The only way out for the international economy is to increase the supply of capital, but that would mean reversing the policies pursued globally throughout the last three decades when capital was dissipated through high dividends and the consumption of income at the expense of savings. Such an internationally dissolute trend was fuelled by reductions in taxation on the highest income groups.

Just as the world economy is preparing for its shaky upturn, constrained by the international policies which have deprived it of the capacity to expand effectively, so the British economy appears to be doing well. In the South and South-east all the talk is of the feel-good factor. But a significant part of this is based on an international borrowing binge. The balance of payments has deteriorated from a surplus of pounds 1.9bn in the third quarter of 1998 to a deficit of pounds 3.7bn in the first quarter of 1999. In the 12 months to the first quarter of 1999 exports of goods and services shrank by 1.1 per cent while imports grew by 5.7 per cent. But like all good parties, it'll give way to a hangover when the debts have to be paid.

Feeding this situation is (as usual) the overvalued exchange rate, which worsened again in the first half of the year. The pound's effective exchange rate rose by 3.5 per cent between the fourth quarter of 1998 and the second quarter of 1999. The over-valued pound is a major obstacle for manufacturing, which accounts for two-thirds of our exports of goods and services. The over-valued pound has led to a fall in manufacturing employment by 150,000 over the last year.

What is called for in order to lower the exchange rate and revive manufacturing is a sharp reduction in interest rates. The Bank of England, however, has started to move in the opposite direction.

The decision by the Bank of England, on 8 September, to raise interest rates - when manufacturing industry has spent the last year in the doldrums; the pound is over-valued already, and the most optimistic projections for economic growth this year are around 1.5 per cent - came as a heavy blow to industry. It was a serious issue in Brighton last week, where a succession of leading trade unionists urged the Government to address the high interest-rate, high-pound stranglehold on manufacturing.

The BoE's decision is no doubt motivated by the "bubble" that has appeared in house prices, particularly in the South. The bubble will inevitably mutate into higher consumer demand. This house price boom is the British equivalent of the share price bubble in the US. It is a by-product of the same expansionary monetary policies adopted in the US, Japan, and Europe to avoid a financial crash last year.

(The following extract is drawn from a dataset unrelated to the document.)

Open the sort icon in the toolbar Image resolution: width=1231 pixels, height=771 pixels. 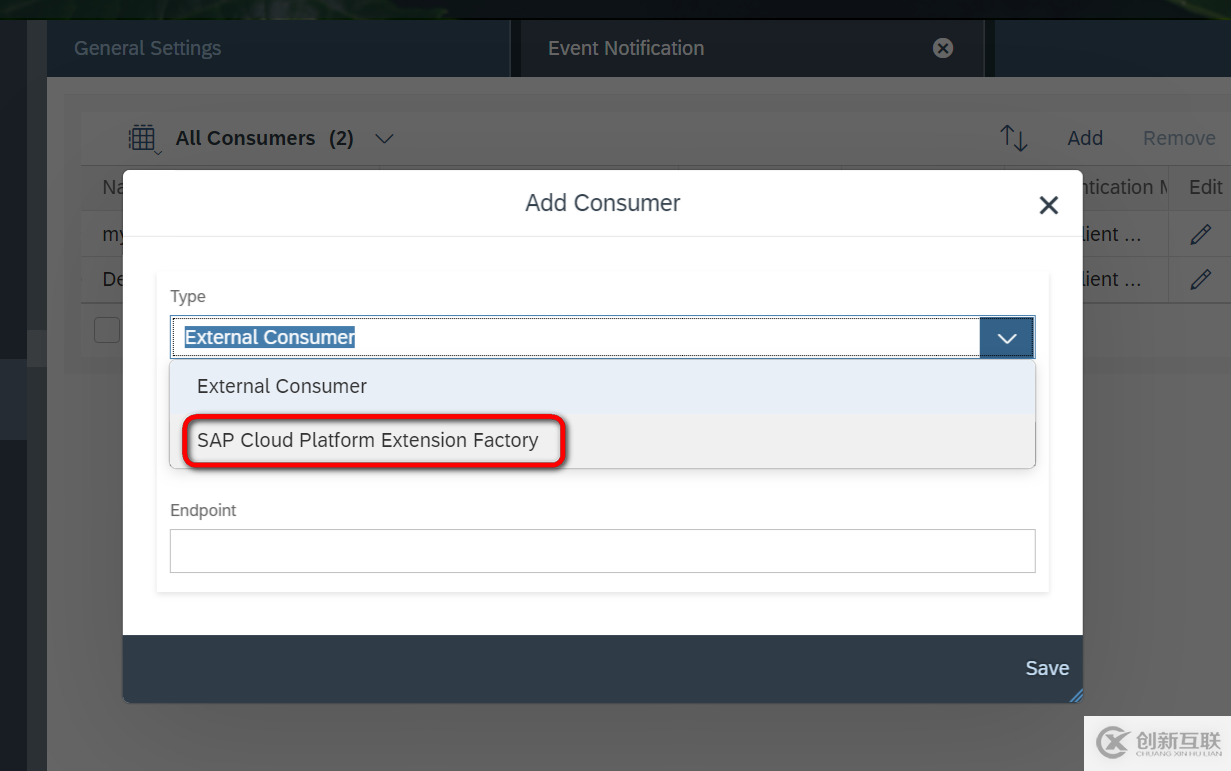(1013, 138)
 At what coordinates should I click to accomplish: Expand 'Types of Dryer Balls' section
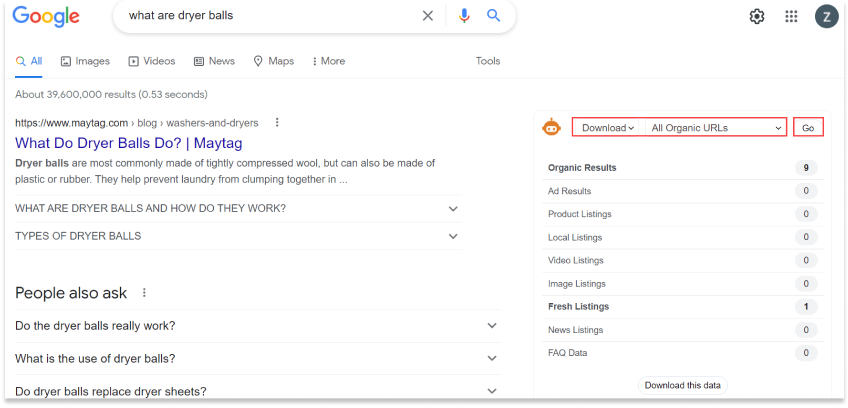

The problem is that a reduction in interest rates would inflate the house price bubble even further. So interest rates cannot be reduced in isolation. This dilemma has emerged because The Treasury has not increased taxation on either high incomes or grossly inflated dividend payments.

We now need an increase in taxation on higher incomes, balanced to sustain the economic recovery by using the Government's budget surplus to boost health, education and pensions, as well as lowering interest rates to bring down the exchange rate.

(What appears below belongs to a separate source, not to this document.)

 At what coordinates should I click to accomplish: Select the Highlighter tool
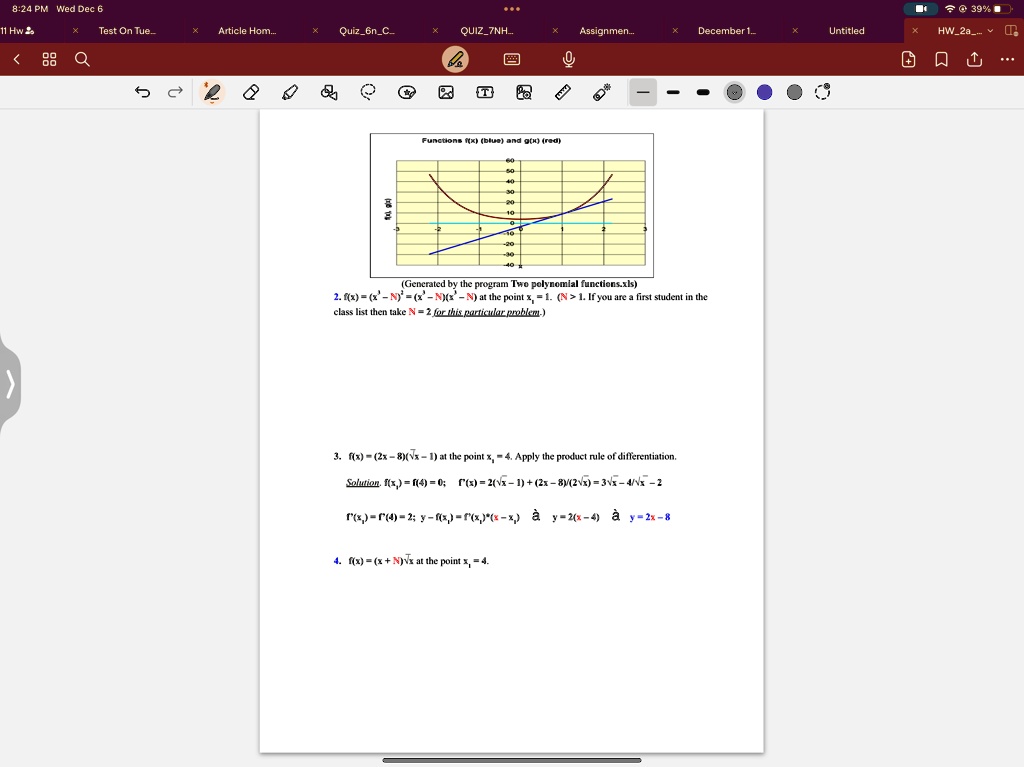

Increasing taxation on higher incomes would also have the helpful effect of pricking the housing boom bubble at the very highest end of the market, while maintaining its positive effect for mortgage payers in the middle income range.

If we carry on pushing up interest rates, the Bank of England will begin to hurt everyone in all income groups through their mortgages, while simultaneously hammering manufacturing industry. Perhaps it is not the trade unions who are stuck in their old ways but Lynton Charles MP.